Every county cricket professional has days like that, when the timing is not right and the ball doesn’t fly away from the driving point of the bat. The judge reprimanded KC of him a couple of times. Maybe he’s been getting too much publicity.
If the intention here was to discredit Boris – and that has been the direction of traffic for much of the first few months of this investigation – then it backfired. As can happen with incoming swells, a potentially huge, body-flipping break proved noticeably less formidable when it finally reached shore.
‘Everyone get up!’ We had to stand up every time Judge Hallett, empress of all she observes, strutted over to her booster seat. Fun little pudding. She had ditched last month’s designer scarf and seemed to make more interventions. She opened the day with a stern critique, aimed either at witnesses or figures in Whitehall, for anyone considering leaking evidence to the media.
Commenting to the newspapers was prohibited, he stated. I found her tantrum useless, pompous, and politically naïve.
Most of the arguments heard here have already been aired publicly. Research evidence is hardly market sensitive. Again, an indication of democratic deficit on the part of the legal bodies. And it was the investigation’s ad hominem line of questioning that put witnesses on the defensive.

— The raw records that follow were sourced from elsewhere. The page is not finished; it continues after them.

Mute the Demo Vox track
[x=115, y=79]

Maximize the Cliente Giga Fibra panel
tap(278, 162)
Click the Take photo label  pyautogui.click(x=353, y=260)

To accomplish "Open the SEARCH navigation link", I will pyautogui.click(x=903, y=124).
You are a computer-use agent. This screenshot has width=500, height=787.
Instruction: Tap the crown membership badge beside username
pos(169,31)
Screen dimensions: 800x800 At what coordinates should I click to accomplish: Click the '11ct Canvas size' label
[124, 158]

There wasn’t a free seat in the house. Lawyers abounded, row after row, all at the public parking meter, gawking at the burly, blonde former prime minister who has been so demonized by the establishment in recent years.
Heartbroken: Kirsten Hackman, Michelle Rumball, Fran Hall and Kathryn Butcher were kicked out after they held signs reading ‘The dead can’t hear your apologies’.

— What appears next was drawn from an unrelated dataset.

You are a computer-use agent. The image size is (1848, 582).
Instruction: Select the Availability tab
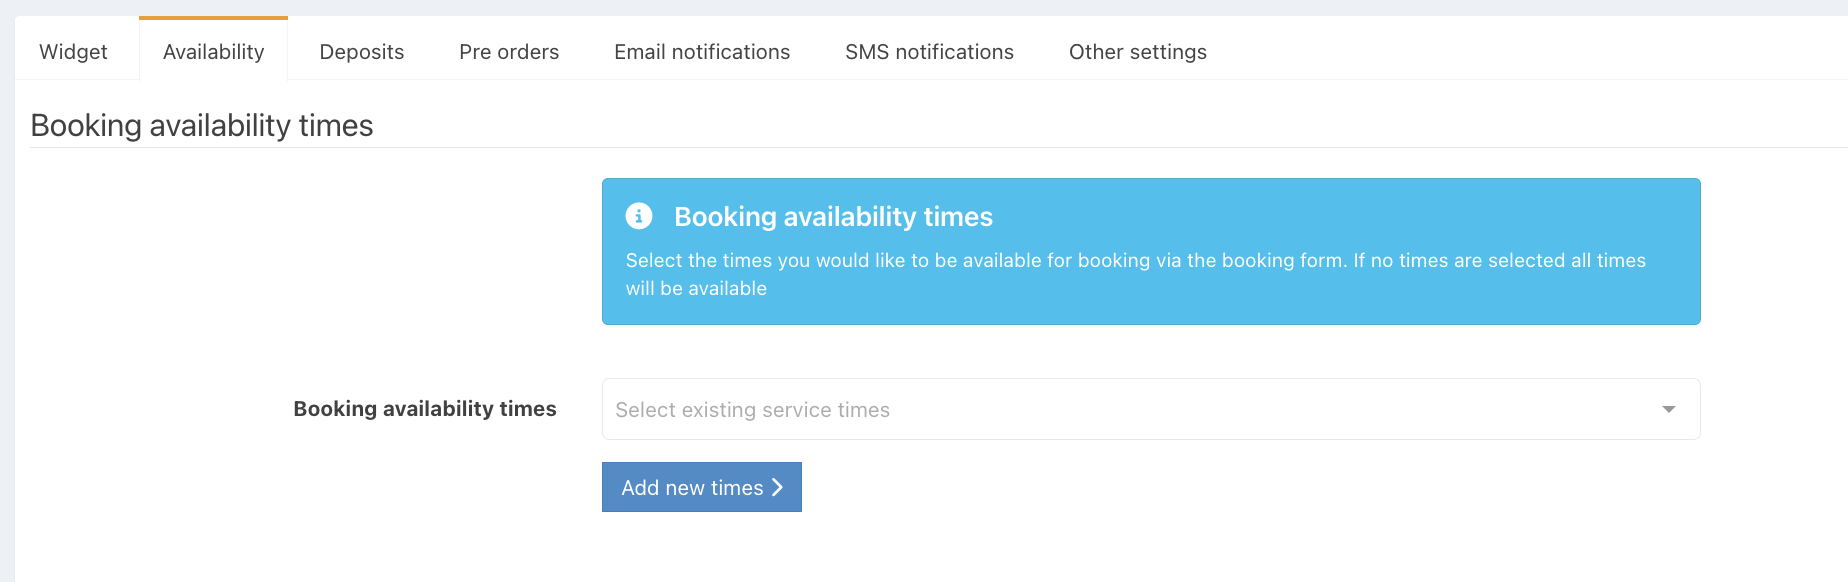213,52
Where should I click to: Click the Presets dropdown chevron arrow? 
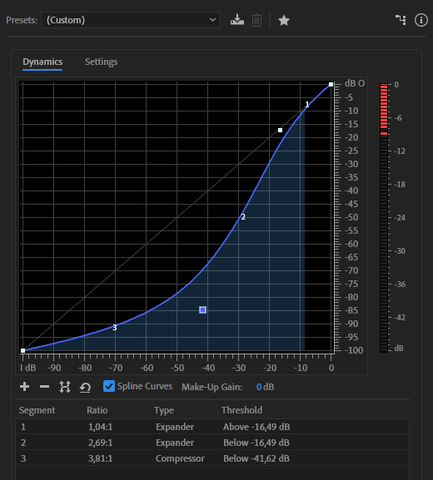click(x=212, y=20)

The legal overediting was worthy of Cecil B. DeMille. From my position on the small press bench I could see 50 lawyers, and there were many more behind the pillars beyond that. A new paper sign had been hung on the wall instructing the public not to enter Zone E, where many of the lawyers sit.
There were long lines to enter the building. The police were in full force: uniformed officers on Eastbourne Terrace, plainclothes Special Branch boys in the hallway, and a couple of burly bodyguards in the courtroom itself.
For all the media hype, this promised to be a modern equivalent of the Warren Hastings impeachment, an 18th-century attempt to discredit a politician’s trial. That lasted seven years. Interestingly, this inflated investigation is expected to last almost as long.
Yesterday’s hearings lasted just six and three quarters hours, and more will continue today. Lady Hallett accepted that it had been a very long day for the witness, but one suspects that she felt happier in the late afternoon than in the early morning. And there is one thing that Boris Johnson had going for him, far above any eminence of judges, KCs or senior civil servants, and which remains valid even after his overthrow: he was our elected head of government.
For better or worse, for better or worse, confinement or freedom, it had the seal of democratic validity. This should never be subordinated to the pettiness of hindsight.